European stocks inched higher and Wall Street futures were steady on Wednesday ahead of closely watched US inflation data that will heavily influence the Federal Reserve’s next interest rate decision.
The region-wide Stoxx Europe 600 opened 0.1 per cent higher. Germany’s Dax and London’s FTSE 100 both gained 0.2 per cent.
Contracts tracking Wall Street’s benchmark S&P 500 were flat while those tracking the tech-heavy Nasdaq 100 slipped 0.1 per cent ahead of the New York open.
The muted moves in equity markets came as traders await the latest US consumer price index report from the Bureau of Labor Statistics.

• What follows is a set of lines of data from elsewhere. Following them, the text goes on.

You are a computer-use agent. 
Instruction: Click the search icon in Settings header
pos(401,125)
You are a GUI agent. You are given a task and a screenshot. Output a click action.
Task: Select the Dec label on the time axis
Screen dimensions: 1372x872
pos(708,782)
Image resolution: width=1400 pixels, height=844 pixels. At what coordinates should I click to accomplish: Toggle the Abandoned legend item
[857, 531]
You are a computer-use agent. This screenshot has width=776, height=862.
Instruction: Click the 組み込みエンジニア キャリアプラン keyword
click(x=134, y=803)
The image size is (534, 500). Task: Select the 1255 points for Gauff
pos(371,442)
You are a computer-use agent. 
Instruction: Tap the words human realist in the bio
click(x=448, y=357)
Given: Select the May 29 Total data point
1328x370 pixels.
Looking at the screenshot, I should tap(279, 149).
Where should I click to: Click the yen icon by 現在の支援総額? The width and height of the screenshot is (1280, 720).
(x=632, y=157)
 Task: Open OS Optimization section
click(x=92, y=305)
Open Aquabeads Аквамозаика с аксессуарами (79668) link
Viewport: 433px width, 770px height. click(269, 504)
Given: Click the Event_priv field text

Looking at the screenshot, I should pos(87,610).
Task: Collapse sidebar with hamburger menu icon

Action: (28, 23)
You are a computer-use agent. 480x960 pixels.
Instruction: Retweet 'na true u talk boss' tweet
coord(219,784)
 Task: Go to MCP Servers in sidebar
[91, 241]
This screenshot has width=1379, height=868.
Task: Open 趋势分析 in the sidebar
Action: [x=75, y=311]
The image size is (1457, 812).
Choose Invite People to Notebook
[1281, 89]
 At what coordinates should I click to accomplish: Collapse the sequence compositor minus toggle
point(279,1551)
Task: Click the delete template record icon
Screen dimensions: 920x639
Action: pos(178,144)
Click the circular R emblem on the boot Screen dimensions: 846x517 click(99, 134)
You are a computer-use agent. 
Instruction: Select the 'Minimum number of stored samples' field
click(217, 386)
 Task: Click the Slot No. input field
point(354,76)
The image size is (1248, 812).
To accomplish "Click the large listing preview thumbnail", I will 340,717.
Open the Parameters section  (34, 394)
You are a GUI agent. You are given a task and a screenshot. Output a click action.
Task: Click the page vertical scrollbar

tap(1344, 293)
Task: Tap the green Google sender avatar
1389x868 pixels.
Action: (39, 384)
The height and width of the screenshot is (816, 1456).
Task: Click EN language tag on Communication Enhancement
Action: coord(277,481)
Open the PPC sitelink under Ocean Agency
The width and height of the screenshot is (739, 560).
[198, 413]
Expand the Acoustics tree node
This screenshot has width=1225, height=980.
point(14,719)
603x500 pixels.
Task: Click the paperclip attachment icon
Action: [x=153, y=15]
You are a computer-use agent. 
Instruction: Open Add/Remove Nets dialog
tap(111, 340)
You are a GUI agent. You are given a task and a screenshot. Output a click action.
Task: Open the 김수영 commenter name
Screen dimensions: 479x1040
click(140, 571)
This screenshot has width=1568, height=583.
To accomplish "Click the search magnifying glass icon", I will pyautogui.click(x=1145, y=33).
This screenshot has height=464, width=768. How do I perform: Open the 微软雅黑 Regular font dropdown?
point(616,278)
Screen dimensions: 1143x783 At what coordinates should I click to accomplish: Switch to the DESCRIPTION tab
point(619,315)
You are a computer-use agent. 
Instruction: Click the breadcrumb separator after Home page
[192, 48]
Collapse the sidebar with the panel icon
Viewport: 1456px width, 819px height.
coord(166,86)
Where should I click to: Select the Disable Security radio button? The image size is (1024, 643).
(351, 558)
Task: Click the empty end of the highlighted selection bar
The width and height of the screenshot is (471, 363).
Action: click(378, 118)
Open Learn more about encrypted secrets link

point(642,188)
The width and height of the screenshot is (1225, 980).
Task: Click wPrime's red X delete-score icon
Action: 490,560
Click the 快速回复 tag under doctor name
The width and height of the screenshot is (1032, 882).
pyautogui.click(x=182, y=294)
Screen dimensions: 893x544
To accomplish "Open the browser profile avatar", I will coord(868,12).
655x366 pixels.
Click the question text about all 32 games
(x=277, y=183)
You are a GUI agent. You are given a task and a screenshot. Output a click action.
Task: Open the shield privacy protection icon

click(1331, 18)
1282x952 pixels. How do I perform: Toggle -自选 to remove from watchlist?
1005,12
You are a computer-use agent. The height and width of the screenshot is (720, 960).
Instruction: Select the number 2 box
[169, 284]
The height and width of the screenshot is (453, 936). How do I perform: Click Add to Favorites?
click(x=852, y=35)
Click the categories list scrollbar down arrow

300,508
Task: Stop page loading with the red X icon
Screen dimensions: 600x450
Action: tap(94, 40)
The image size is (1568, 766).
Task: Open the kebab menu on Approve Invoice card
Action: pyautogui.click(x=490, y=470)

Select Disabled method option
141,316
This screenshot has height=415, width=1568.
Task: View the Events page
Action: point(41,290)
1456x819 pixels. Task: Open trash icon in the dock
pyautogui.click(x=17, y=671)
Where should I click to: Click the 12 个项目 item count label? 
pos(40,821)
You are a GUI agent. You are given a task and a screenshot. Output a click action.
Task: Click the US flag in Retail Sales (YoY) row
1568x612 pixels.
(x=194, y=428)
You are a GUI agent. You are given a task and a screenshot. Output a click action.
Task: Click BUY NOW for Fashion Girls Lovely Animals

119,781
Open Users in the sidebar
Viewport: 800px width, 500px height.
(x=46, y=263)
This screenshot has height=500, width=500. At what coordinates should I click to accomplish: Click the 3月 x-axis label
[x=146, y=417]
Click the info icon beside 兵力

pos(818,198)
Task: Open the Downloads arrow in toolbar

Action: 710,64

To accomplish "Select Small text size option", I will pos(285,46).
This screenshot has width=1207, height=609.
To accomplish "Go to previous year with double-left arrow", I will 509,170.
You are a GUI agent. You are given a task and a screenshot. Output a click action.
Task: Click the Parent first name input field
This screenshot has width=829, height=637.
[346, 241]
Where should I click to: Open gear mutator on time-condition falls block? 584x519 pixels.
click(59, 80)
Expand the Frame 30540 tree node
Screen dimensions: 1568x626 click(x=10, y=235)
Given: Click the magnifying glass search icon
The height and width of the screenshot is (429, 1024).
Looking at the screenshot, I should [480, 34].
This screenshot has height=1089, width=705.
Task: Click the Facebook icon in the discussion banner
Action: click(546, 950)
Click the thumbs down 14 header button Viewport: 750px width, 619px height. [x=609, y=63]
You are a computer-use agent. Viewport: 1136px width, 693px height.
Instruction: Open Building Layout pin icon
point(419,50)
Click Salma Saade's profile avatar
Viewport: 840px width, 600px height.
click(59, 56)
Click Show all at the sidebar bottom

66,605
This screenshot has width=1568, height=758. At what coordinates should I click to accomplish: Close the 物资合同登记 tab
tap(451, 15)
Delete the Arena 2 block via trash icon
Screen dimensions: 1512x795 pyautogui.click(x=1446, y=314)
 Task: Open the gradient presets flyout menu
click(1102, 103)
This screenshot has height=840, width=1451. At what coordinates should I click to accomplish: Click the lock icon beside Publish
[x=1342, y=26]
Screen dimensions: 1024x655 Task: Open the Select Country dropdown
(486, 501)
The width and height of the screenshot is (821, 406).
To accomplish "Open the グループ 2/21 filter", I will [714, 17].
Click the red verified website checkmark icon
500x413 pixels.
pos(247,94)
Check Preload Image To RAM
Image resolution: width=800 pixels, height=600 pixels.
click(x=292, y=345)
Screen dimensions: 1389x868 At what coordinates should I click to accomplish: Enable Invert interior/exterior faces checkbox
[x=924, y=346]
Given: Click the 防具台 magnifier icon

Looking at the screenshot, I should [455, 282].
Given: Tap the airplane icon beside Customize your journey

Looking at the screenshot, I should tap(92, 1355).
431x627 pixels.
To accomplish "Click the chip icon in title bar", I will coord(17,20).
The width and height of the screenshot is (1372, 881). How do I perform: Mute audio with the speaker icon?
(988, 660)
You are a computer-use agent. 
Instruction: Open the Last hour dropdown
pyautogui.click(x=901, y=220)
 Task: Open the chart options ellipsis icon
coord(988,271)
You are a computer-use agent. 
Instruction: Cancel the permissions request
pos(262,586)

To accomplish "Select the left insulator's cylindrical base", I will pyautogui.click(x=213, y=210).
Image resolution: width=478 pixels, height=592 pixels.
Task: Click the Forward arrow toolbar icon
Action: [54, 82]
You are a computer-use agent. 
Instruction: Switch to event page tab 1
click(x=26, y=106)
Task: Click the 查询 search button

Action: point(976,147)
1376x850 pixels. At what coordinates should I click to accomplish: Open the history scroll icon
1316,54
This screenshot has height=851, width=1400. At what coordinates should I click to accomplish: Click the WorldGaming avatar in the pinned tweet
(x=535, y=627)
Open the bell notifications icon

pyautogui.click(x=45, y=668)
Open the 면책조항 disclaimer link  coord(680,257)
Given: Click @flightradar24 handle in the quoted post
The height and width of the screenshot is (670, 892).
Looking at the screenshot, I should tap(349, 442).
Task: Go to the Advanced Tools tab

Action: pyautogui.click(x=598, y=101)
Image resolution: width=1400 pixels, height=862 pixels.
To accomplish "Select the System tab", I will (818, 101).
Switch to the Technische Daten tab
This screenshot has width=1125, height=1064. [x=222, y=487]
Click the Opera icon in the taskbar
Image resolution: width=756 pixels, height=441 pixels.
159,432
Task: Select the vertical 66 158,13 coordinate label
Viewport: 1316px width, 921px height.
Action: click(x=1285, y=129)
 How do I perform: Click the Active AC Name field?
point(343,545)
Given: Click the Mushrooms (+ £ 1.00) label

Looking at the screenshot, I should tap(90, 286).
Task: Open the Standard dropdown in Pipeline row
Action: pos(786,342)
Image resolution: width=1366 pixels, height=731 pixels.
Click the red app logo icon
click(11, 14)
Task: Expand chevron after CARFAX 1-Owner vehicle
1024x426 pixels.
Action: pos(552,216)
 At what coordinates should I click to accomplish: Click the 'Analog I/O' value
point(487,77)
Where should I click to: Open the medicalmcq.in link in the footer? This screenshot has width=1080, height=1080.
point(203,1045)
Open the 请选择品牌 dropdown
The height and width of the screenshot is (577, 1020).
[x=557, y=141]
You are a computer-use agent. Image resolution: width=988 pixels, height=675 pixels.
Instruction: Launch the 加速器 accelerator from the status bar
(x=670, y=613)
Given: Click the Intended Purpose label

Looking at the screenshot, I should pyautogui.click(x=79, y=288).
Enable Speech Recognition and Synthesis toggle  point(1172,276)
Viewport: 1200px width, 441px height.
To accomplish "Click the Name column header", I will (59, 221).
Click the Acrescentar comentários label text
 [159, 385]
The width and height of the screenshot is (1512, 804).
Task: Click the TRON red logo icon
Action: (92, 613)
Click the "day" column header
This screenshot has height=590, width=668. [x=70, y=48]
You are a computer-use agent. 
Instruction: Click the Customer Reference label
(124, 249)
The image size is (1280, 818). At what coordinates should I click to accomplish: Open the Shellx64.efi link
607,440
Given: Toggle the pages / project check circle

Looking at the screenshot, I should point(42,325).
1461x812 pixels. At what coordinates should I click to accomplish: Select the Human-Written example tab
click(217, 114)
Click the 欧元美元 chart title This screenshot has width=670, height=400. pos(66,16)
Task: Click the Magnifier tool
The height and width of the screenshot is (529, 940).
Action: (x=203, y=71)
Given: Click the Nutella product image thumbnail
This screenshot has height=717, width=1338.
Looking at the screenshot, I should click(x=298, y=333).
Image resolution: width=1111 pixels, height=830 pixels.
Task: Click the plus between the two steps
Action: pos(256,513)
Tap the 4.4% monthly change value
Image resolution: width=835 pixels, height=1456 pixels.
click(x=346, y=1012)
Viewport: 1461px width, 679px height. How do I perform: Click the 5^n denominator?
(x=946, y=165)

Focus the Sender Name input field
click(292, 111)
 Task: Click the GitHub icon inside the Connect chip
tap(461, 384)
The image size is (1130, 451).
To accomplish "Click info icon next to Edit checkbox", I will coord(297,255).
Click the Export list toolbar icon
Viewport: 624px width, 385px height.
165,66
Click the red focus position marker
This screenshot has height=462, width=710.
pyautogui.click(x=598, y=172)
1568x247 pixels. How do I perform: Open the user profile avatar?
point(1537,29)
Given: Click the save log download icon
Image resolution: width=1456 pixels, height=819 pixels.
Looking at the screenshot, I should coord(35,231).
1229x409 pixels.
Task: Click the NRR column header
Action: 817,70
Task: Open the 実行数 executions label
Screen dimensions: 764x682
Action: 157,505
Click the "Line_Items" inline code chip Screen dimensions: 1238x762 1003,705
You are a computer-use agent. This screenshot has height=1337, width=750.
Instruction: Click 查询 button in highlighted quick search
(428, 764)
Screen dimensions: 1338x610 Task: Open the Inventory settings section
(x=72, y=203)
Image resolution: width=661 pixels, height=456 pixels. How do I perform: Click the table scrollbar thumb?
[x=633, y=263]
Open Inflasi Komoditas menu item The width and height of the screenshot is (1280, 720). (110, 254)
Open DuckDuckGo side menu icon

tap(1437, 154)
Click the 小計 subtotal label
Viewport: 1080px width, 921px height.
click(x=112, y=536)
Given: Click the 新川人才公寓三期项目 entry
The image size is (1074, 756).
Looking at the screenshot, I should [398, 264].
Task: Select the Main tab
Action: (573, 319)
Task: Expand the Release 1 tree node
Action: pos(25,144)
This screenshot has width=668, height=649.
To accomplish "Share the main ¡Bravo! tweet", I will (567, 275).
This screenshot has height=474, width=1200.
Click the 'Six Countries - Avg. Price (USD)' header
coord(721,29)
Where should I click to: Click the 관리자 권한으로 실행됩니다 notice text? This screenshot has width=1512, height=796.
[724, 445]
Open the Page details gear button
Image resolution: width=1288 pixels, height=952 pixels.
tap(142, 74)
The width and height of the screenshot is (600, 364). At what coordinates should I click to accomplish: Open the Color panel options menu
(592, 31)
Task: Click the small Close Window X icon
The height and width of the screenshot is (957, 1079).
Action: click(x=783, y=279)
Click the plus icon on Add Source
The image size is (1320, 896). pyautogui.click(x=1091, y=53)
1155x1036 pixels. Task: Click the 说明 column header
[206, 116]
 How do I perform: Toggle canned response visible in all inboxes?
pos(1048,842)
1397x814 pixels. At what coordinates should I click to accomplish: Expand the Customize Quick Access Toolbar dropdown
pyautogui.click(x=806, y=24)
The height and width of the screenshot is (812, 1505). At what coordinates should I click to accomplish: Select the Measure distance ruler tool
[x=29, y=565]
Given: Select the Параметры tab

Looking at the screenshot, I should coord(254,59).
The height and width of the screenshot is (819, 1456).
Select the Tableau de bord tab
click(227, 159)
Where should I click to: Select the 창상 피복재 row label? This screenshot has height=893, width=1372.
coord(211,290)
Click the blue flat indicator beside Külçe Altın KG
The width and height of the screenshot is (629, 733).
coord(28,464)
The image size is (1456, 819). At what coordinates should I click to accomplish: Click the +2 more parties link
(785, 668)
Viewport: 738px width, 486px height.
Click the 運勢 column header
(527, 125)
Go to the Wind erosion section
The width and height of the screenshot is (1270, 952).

Data on Wednesday is expected to show headline inflation slowing from 6 per cent in the year to February to 5.1 per cent in March, according to a Bloomberg survey of economists. That would be its lowest level since May 2021.
However, core inflation, preferred by the Fed since it strips out volatile food and energy prices, is projected to have edged up 0.1 percentage point to 5.6 per cent.
Unlike the bond market, “which has worried about economic growth for a while”, the equity market seems to be “only worried about aggressive Fed hiking, which is already off the table”, said Mike Zigmont, head of trading and research at Harvest Volatility Management. “The Fed has one [quarter percentage point] hike left, if that.”
Swaps markets are pricing in a roughly 75 per cent chance of a 0.25 point rate rise in May, with no increase expected in June and an almost even chance of a rate cut in July.
Minutes from the Federal Open Market Committee’s March meeting, released on Wednesday afternoon, are meanwhile likely to shed some light on policymakers’ rationale when they delivered a quarter-point rate rise in the midst of a brewing banking crisis.
US government debt rallied slightly early on Wednesday, with yields on two-year Treasuries down 0.02 percentage points to 4.03 per cent and 10-year yields falling marginally to 3.43 per cent. A measure of the dollar’s strength against a basket of six major currencies declined 0.1 per cent.
Asian equities were mixed, with Hong Kong’s Hang Seng index down 1 per cent and China’s CSI 300 flat. Japan’s Topix and South Korea’s Kospi added 0.8 per cent and 0.1 per cent, respectively.